The birds will feed on them all summer. The wild animals all winter. Yeah. Go ahead. Rage and roar. God will simply be that pervasive sun. That inescapable Jew. And when the hour comes and the harvest is over, you'll cut off those branches and toss them out to be a place for the rabbits. Were the birds. Dinner on the leaves. So the picture we have again, we see it, we've seen it before. We'll see it again. The raging, the roaring of the nations, all the anxiety, all the trouble, all the worry. No, no. Focus on your way. Who is unchanging. Who is utterly reliable, who is everywhere present, who is inescapable. And he is at work. And when the hour comes. He will act and you'll know it. Wait. Wait. I've said it before, I'll say it again. Weight is a synonym for trust in the Old Testament. It's not just to pass time. It is the idea of to wait expectantly. I know that God is going to act. I know that he's going to solve this problem. I know that he's going to deal with this issue. And I will not run ahead of him to try to solve it in my own strength. I will not try to fix the issue in my understanding of the issue. I will not try with my resources to deal with it. I'll wait for him. Why does he do that to us? Why does he make us wait? I hate to wait. That's exactly it. He waits for us to come to the end of our own. Resources. He waits for us to come to the end of our own abilities. He waits for us to come to the end of our own assessment of the issues.

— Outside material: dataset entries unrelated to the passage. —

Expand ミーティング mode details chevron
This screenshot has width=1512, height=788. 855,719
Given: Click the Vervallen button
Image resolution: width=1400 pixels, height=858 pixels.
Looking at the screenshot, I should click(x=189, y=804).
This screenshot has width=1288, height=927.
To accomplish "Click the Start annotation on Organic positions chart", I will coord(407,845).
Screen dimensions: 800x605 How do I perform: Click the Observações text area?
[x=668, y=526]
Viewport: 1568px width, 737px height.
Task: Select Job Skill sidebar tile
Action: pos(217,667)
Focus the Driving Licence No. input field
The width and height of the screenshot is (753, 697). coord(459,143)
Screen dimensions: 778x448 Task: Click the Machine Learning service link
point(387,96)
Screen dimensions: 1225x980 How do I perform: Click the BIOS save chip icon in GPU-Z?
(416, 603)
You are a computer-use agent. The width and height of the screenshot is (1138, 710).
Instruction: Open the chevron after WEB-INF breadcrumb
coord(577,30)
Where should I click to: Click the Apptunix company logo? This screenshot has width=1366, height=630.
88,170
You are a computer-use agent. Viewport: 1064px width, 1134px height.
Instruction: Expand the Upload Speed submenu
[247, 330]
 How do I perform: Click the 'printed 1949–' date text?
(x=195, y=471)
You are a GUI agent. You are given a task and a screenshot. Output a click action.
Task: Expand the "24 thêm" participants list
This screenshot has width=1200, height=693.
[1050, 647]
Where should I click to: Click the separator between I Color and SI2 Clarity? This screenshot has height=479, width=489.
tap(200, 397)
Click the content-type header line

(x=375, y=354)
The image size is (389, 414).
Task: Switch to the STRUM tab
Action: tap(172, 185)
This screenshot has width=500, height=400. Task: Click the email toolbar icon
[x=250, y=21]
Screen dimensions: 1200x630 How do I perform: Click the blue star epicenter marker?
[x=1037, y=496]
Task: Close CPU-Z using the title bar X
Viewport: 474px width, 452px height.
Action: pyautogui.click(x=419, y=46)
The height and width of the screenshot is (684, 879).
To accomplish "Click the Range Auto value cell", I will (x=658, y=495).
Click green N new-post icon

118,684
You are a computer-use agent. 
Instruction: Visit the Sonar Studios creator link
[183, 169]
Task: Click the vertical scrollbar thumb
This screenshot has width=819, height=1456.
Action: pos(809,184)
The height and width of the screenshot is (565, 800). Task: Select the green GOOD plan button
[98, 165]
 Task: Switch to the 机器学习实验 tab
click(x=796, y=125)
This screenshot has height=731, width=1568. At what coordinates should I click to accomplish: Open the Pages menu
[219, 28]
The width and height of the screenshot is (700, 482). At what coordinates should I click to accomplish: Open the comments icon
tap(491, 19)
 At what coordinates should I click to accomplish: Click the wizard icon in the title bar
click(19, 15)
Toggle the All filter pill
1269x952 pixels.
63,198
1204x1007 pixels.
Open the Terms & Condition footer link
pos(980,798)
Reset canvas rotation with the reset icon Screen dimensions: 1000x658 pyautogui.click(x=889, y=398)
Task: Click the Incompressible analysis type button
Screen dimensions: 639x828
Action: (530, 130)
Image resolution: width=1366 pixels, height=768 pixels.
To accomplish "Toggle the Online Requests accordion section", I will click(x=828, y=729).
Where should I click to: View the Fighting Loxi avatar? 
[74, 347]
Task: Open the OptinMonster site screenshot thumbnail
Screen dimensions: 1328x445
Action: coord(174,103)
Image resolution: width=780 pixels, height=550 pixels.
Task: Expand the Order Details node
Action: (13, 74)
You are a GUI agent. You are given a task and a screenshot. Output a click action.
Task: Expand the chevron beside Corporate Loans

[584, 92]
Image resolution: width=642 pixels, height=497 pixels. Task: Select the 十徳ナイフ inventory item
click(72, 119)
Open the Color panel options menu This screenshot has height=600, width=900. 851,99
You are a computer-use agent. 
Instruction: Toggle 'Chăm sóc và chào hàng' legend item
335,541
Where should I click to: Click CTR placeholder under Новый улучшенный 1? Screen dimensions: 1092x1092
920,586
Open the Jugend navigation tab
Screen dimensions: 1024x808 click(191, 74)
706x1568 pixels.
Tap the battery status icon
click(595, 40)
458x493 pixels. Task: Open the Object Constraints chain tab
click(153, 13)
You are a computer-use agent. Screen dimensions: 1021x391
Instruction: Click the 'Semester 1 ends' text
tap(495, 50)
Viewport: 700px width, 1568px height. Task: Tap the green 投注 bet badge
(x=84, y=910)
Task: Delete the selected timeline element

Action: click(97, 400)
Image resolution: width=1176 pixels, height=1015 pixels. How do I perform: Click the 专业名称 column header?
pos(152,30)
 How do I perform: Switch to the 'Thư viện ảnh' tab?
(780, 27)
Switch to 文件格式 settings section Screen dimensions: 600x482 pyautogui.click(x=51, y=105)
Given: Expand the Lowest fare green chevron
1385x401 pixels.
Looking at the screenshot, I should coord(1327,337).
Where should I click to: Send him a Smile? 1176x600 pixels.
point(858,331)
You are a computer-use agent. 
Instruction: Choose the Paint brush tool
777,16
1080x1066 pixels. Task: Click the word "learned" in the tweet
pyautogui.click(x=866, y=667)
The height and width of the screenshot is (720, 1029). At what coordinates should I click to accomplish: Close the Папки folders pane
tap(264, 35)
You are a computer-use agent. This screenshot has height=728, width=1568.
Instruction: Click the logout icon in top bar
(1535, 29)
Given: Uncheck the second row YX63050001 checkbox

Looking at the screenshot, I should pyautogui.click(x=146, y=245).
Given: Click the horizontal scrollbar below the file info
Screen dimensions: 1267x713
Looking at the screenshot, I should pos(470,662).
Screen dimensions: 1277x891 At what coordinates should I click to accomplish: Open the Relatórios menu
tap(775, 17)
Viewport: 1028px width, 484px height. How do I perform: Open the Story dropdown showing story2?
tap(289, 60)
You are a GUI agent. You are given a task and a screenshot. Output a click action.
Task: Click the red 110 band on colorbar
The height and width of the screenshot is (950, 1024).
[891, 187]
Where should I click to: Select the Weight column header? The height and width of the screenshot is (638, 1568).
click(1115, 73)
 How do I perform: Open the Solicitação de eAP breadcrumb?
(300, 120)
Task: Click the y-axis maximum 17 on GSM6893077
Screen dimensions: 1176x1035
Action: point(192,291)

And finally, finally, when we've come to the end of ourselves, finally when we come to the place of saying, I can't do this, God says, Oh, good, now I can begin. That's the picture that I think is very, very important here. The season will go on. From planting to growth to heading out. To harvest. And the end will come. Wait. Now look at verse seven and verse seven, kind of for me confirms all of this. At that time, gifts will be brought to the Lord Almighty from eight people, tall and smooth skinned. That's the people in verse two that the ambassadors from Kush were to go visit. You say? Who are those people? I don't know. But I don't think there's a cushite. They're not the Ethiopians. Point being messengers. Going up and down the Nile. Go to these people. And these people, this aggressive people of strange speech, they're going to serve the Lord. That's your message. Your message is to them to serve this one who waits. To be gracious to us. So I see this. Oh 1710 excuse me, 1712 through 18. Seven as a sort of an interlude in the middle of these oracles against the nations. Again, let me say to you, there is no oracle against the Ethiopians. There's an alas, but it's an alas that duplicates the last that was spoken to the raging nations. So I don't I don't think this is a prophecy against Ethiopia. I think that heading that is here in my Bible is incorrect. This is an interlude in the middle, reminding us what the issues are. It's not the nations. It's Yahweh who is in control. Okay. Now we come back to an oracle against a nation. And this is the nation of Egypt.


And once again, there are two chapters devoted to this 19 and 20. And what we find here. Is an indictment of those qualities, those resources, those characteristics that might make Egypt worthy of trust. I remind you again of the geopolitical situation. Egypt has been, in many ways the grande dame of the ancient Near East. One of their resources is gold and people like gold. Another of their resources is. Their wisdom. Across the ages, the Egyptians had accumulated proverbs, aphorisms, wisdom. Another of their resources is the Nile. In many ways. Egypt is heaven. The. Average temperature. Year round, 72 degrees in the summer. It might get up into the eighties and in the winter, maybe down to the upper fifties or lower sixties, but. Year round 72. It rains on average two days a year. And so unlike the Lebanese who are to this day, great travelers, Egyptians don't travel. Why would you leave heaven? Why would you go any place else? And this explains their concern with the afterlife. They're afraid that the afterlife might be worse than Egypt. And so one of the reasons we know as much as we know about Egyptian life is all the models that they put in their tombs. Models of fishing. Models of dairies. Models of building. What are those about? Well, they're so that after you die and you come awake again, you can say a ritual and bring your dairy farm to life. So in many ways across the years of the ancient near Eastern culture. Egypt is seen as the desiderata. If we could be like the Egyptians. And this continued. By this time, by the time of Isaiah. Egypt is on an inevitable downhill slide. Really their last great days were in the so-called late Bronze era, about 1200 B.C..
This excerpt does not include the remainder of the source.